GPUDirect Storage (GDS) is an NVMe and CPU-bypass protocol to enable storage systems to send data to SuperPod and other Nvidia GPU servers as fast as possible. For reads, traditional storage has a server’s CPU copying data from its storage resource, DAS, SAN or NAS, into a memory buffer, and then writing it out to the network interface device for onward transmission. The data bounces, as it were, from the storage to a memory buffer before going to its destination. Incoming data (writes) follow the same route in reverse. GDS cuts out this bounce buffer stage and sends it direct from storage to the destination GPU system’s memory.  

It is supported by Dell, DDN, IBM, NetApp (ONTAP and E-Series BeeGFS), Pure Storage, VAST Data and WekaIO. Pure told us: “Pure Storage’s FlashBlade hardware portfolio is GPU Direct Storage (GDS) ready, with software enhancements delivering complete GDS support to be available in the near term, further strengthening Pure’s collaboration with NVIDIA and enhancing the AIRI//S solution.”

GPUDirect is not the only method of sending data between NVIDIA GPUs and storage systems but it is reckoned to be the fastest.

Dell yesterday announced a Validated Design for Generative AI with Nvidia, featuring compute, storage and networking. The storage products included are PowerScale, ECS, and ObjectScale, with Dell’s PowerEdge servers providing the compute.

PowerScale is scale-out filer storage, the rebranded Isilon, while ECS is object storage with ObjectScale being containerized object storage based on ECS. Neither have any public GPUDirect bandwidth numbers published. The PowerScale F600 was noted as being GPUDirect-compatible in 2021; “PowerScale OneFS with NFSoRDMA is fully compatible and supported by NVIDIA GDS (GPUDirect Storage).” The ECS and ObjectScale systems do not have public GPUDirect bandwidth numbers.
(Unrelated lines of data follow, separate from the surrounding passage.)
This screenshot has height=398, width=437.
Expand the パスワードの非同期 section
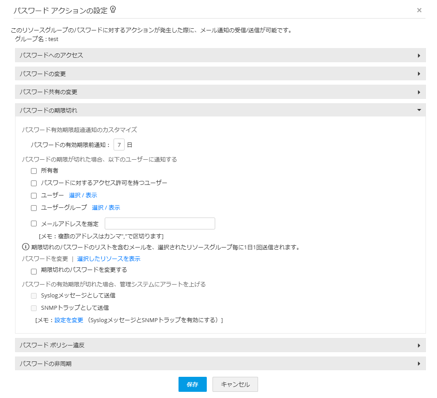220,364
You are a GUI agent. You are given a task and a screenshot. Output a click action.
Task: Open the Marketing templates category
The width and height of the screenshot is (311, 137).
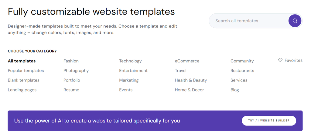(129, 80)
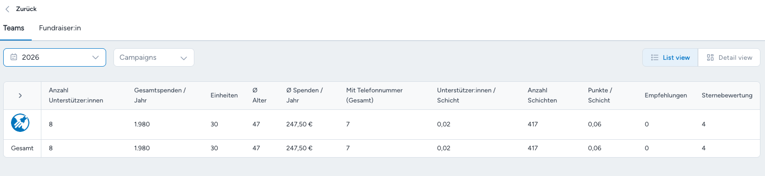
Task: Click the Sternebewertung column header
Action: (727, 96)
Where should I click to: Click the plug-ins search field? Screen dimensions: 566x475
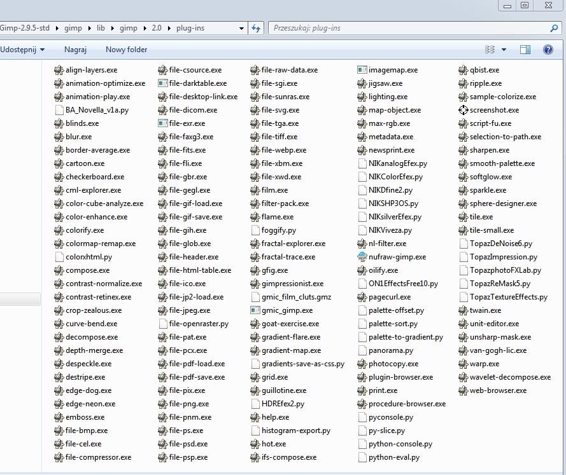407,28
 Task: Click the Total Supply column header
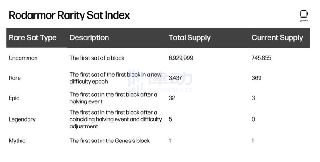point(189,38)
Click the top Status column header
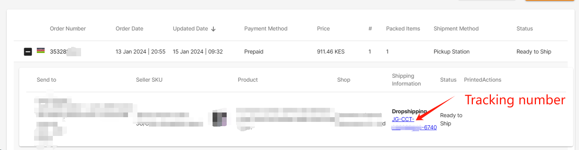Screen dimensions: 579x150 (525, 29)
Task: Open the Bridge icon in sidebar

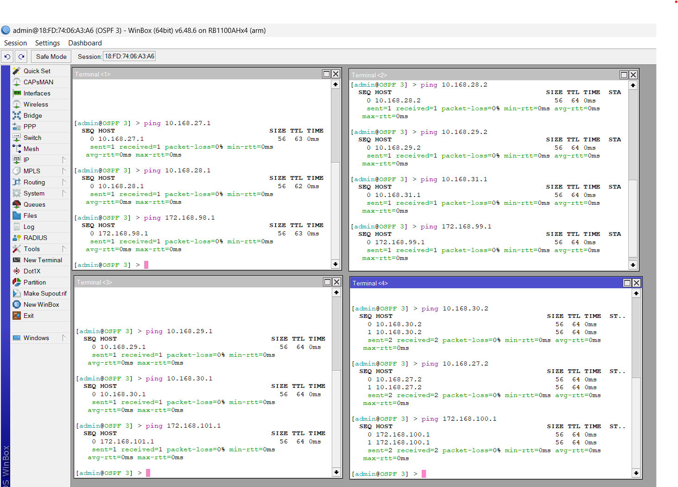Action: [x=17, y=115]
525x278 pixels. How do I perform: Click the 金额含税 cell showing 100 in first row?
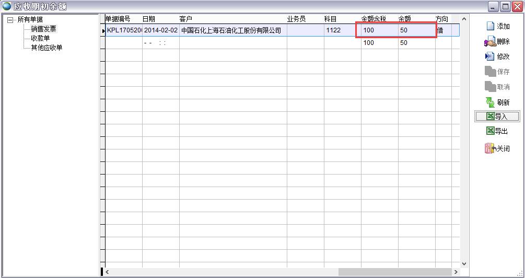(369, 30)
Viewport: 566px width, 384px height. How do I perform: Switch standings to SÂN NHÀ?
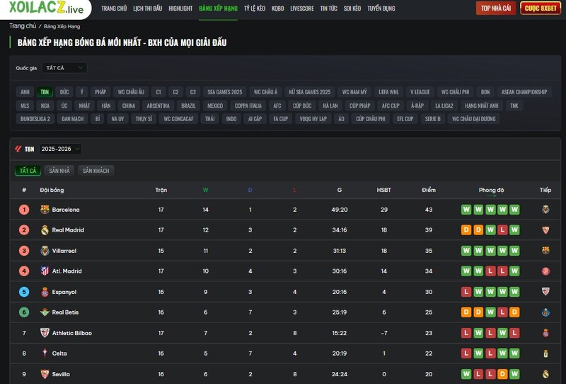click(x=59, y=171)
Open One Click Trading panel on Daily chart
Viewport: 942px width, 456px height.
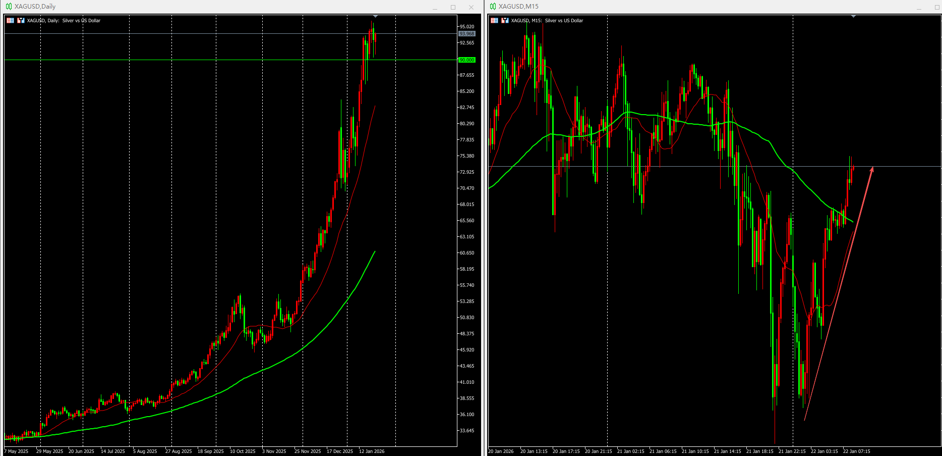point(10,21)
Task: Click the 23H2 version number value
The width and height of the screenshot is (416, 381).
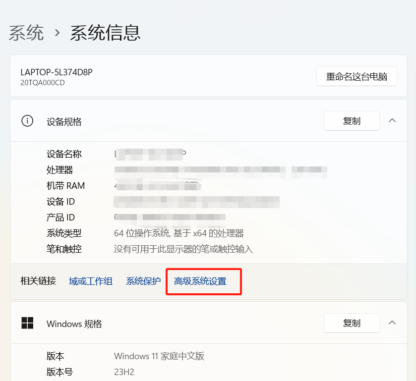Action: (x=124, y=372)
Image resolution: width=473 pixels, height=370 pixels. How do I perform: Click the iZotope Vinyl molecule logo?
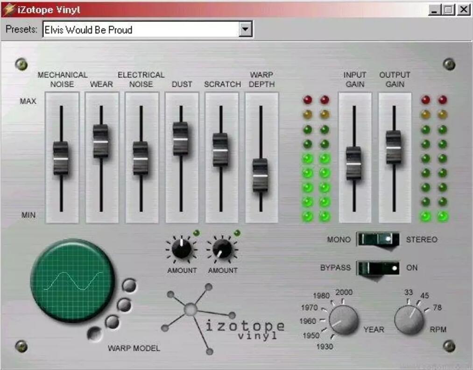tap(191, 309)
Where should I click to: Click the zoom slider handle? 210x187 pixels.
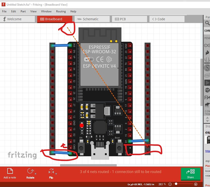coord(176,184)
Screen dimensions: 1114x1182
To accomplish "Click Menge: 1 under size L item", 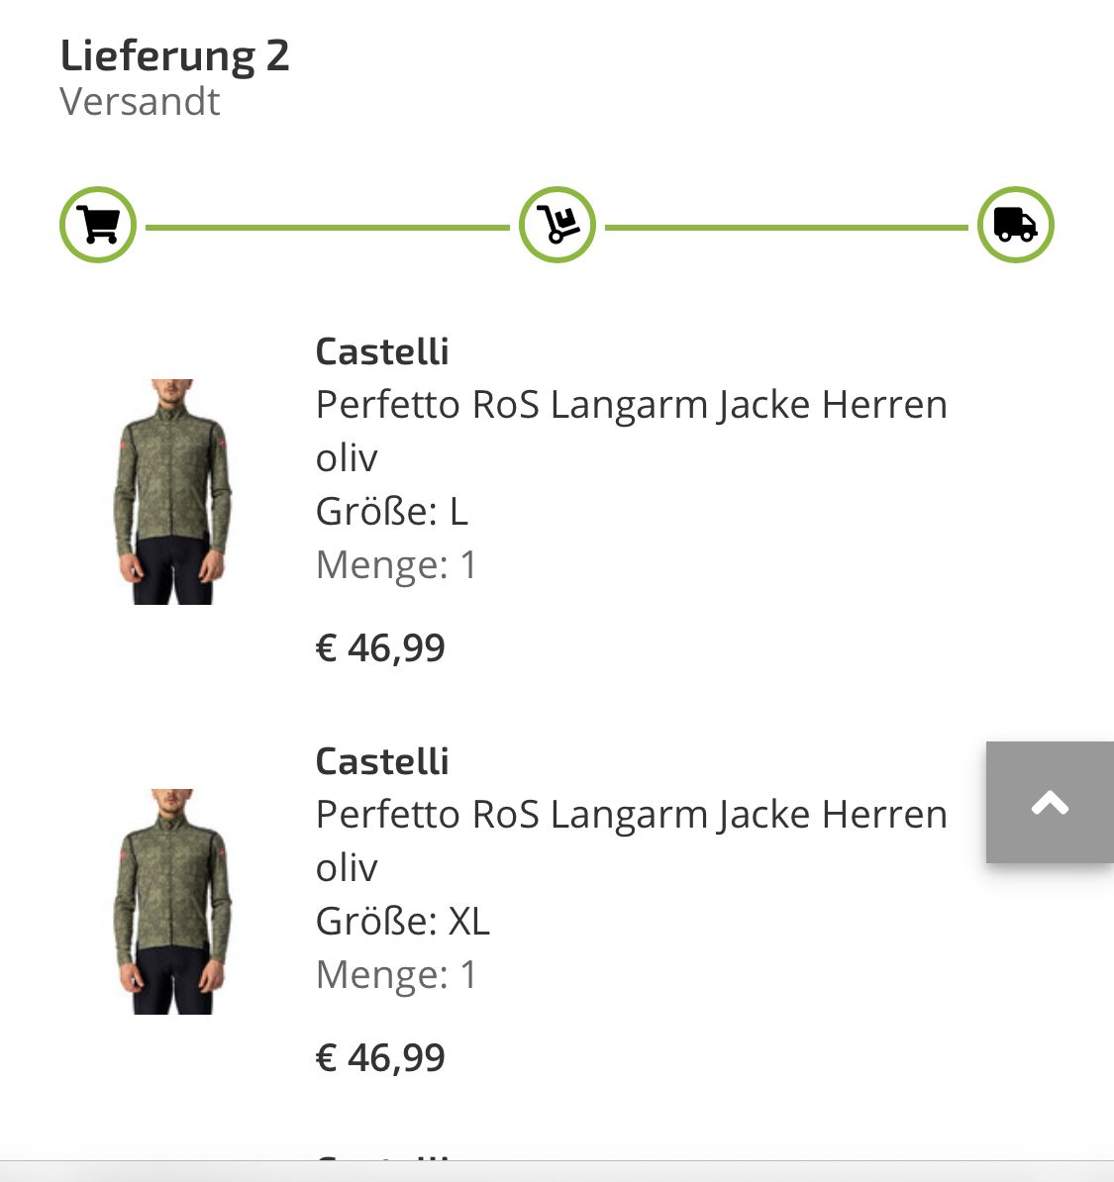I will pyautogui.click(x=397, y=565).
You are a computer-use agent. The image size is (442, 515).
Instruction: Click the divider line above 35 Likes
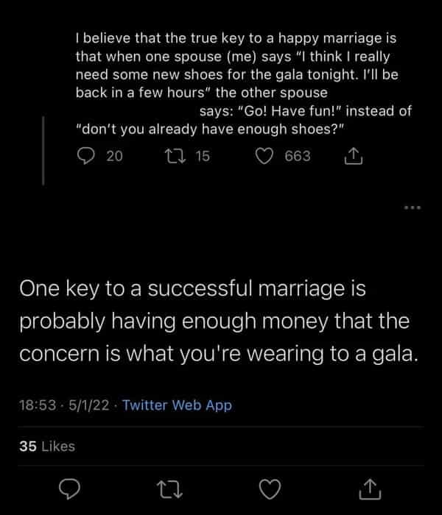(221, 425)
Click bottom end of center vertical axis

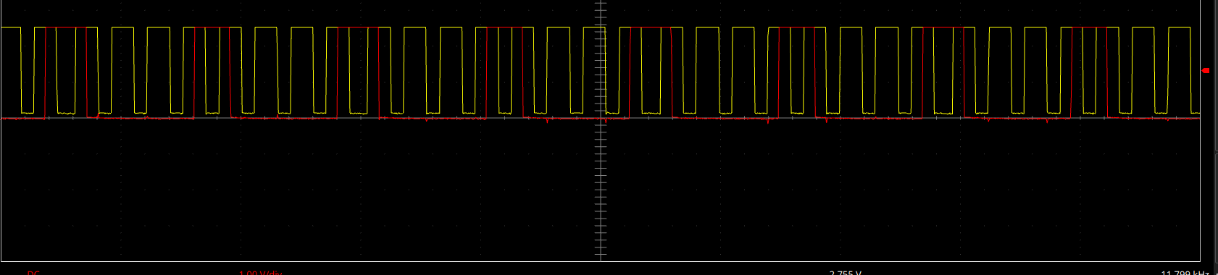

We collated all the public sequential read and write storage node bandwidth numbers that we could find for Dell, DDN, IBM, NetApp, Pure and VAST Data systems when serving data to and from Nvidia GPU servers using GPUDirect.

We tried to find WekaIO numbers and did find a 113.1GB/sec sequential read bandwidth result for its scale-out and parallel filesystem. But it was an aggregate result from a cluster of servers using Weka’s file system. The number of servers was not revealed, nor their physical size, and so we couldn’t obtain a per-node bandwidth number. Nor could we find any write bandwidth numbers, and our table of results, which we charted below, does not include Weka numbers. It doesn’t have a Pure FlashArray//C read bandwidth number either as we could not locate one.

The overall read bandwidth per node results showed DDN in first place, VAST in second place, IBM ESS3200 third, NetApp E series in fourth place, ONTAP in fifth place and Dell in last place.

The write bandwidth results were different: DDN first, IBM second, NetApp E series third, VAST fourth, Pure fifth, NetApp ONTAP sixth and Dell seventh.

We should point out that the VAST storage nodes need compute nodes to go with them and the node size row at the bottom of the chart is only for the VAST Ceres storage node.

Our actual numbers are reproduced here:

The PowerScale numbers were derived from public Dell PowerScale F600 GiBps numbers for a 48-node GPUDirect system. We derived the per-node numbers from them.